Friends and admirers of Luciano Pavarotti joined in a chorus of grief as the world paid homage to the thrilling voice and exuberant personality of the great Italian tenor who died today (Sept. 6).
Amid an outpouring of tributes, the Vienna State Opera raised a black flag in mourning and his northern Italian hometown of Modena, where he died at age 71 after a long battle with pancreatic cancer, said it would name the city’s theater after its native son.
“The whole world will be listening today to his voice on every radio and television station. And that will continue. And that is his legacy. He will never stop,” said conductor Zubin Mehta, who directed Pavarotti in Rome and Los Angeles for his “Three Tenors” concerts with Placido Domingo and Jose Carreras.
“I always admired the God-given glory of his voice — that unmistakable special timbre from the bottom up to the very top of the tenor range,” Domingo said in a statement from Los Angeles. “They threw away the mold when they made Luciano. He will always be remembered as a truly unique performer in the annals of classical music.”

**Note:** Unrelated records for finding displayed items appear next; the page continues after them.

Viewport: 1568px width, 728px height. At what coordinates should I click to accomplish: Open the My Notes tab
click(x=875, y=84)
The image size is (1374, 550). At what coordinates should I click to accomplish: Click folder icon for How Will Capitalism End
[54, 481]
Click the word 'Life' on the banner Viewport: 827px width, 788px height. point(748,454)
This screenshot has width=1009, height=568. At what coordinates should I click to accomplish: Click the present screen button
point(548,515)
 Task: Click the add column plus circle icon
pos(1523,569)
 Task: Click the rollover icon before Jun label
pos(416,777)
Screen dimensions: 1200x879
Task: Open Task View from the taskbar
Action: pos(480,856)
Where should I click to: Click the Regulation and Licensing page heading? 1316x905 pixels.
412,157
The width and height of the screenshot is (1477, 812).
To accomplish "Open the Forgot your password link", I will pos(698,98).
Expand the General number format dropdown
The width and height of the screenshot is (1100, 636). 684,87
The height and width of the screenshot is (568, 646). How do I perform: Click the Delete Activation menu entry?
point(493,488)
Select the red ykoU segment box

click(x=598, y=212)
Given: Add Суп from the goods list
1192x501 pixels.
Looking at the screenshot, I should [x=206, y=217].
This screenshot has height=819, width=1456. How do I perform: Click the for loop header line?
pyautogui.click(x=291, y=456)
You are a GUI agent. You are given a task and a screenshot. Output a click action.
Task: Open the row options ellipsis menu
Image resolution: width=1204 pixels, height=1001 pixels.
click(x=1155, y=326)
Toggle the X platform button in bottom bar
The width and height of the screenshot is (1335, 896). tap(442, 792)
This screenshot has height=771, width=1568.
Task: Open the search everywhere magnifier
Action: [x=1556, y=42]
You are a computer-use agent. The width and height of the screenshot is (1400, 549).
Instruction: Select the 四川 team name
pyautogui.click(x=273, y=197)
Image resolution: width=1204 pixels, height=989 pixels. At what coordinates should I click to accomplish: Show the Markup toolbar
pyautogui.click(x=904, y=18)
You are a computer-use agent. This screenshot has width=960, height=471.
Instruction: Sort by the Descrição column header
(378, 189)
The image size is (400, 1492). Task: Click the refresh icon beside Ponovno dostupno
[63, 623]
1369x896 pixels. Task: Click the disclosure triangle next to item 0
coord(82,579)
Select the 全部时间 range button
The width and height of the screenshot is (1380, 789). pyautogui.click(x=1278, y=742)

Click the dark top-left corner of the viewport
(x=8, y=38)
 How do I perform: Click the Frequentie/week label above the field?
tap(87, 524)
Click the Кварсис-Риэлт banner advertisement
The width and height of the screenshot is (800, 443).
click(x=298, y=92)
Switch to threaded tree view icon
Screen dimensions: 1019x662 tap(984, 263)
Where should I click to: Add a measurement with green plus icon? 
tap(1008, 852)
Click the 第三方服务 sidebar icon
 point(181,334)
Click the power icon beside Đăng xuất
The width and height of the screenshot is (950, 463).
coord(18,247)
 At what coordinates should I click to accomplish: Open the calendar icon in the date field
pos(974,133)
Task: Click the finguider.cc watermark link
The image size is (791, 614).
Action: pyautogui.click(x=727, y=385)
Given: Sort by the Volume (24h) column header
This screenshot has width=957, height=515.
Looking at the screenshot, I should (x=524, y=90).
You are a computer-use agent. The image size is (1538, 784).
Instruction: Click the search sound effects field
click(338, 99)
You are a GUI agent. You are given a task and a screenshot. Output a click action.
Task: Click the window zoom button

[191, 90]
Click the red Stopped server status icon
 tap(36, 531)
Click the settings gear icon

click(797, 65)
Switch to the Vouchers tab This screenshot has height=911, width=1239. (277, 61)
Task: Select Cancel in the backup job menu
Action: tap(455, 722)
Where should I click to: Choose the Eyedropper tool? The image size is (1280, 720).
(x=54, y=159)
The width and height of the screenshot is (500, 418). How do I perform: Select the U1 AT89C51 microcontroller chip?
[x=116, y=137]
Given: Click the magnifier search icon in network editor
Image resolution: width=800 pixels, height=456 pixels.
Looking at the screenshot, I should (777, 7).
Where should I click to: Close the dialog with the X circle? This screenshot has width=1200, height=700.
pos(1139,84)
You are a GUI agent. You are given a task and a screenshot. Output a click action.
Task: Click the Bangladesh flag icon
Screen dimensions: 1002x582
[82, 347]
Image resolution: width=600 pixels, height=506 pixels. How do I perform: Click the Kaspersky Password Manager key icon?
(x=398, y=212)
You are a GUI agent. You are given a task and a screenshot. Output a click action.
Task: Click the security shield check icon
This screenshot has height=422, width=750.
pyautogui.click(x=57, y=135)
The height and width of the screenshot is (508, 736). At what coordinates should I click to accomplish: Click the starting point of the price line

Carreras told reporters in Karlstad, Sweden, that “there is no doubt that he has been one of the most important tenors of all times.” Mirella Freni, an opera great and one of Pavarotti’s close childhood friends, told the Associated Press: “The world has lost a great tenor, but I’ve lost a great friend, a brother. We grew up together, studied singing and God blessed us with great careers.”
For fans and colleagues, the beauty of Pavarotti’s voice and his charismatic performances made him the ideal interpreter of the Italian lyric repertory, especially in the 1960s and ’70s when he first achieved stardom.
“It was incredible to stand next to it and sing along with it,” soprano Joan Sutherland said of Pavarotti’s voice at the time. A 14-week tour of Australia with Sutherland and her husband, conductor Richard Bonynge, gave Pavarotti the recognition he needed to launch his career. He also credited Sutherland with teaching him how to breathe correctly.
Soprano Renee Fleming, preparing for a performance in Matsumoto, Japan, remembered singing with Pavarotti during a telecast at Lincoln Center. “He had the most perfect technique in the history of recorded music,” she said in an e-mail to the AP. “He also captured the hearts of the larger public in a way which rivaled only Enrico Caruso in the 20th century.”
But Pavarotti’s voice was just the beginning. He was credited with bringing opera to millions through his showmanship and his outdoor concerts. “He brought arts performance to people who don’t go to opera house. None of the classical singers have had the ability and courage to do that,” said Hong Kong tenor Warren Mok.
The Royal Opera House in London said in a statement that Pavarotti was “one of those rare artists who affected the lives of people across the globe in all walks of life. Through his countless broadcasts, recordings and concerts he introduced the extraordinary power of opera to people who perhaps would never have encountered opera and classical singing, in doing so he enriched their lives.”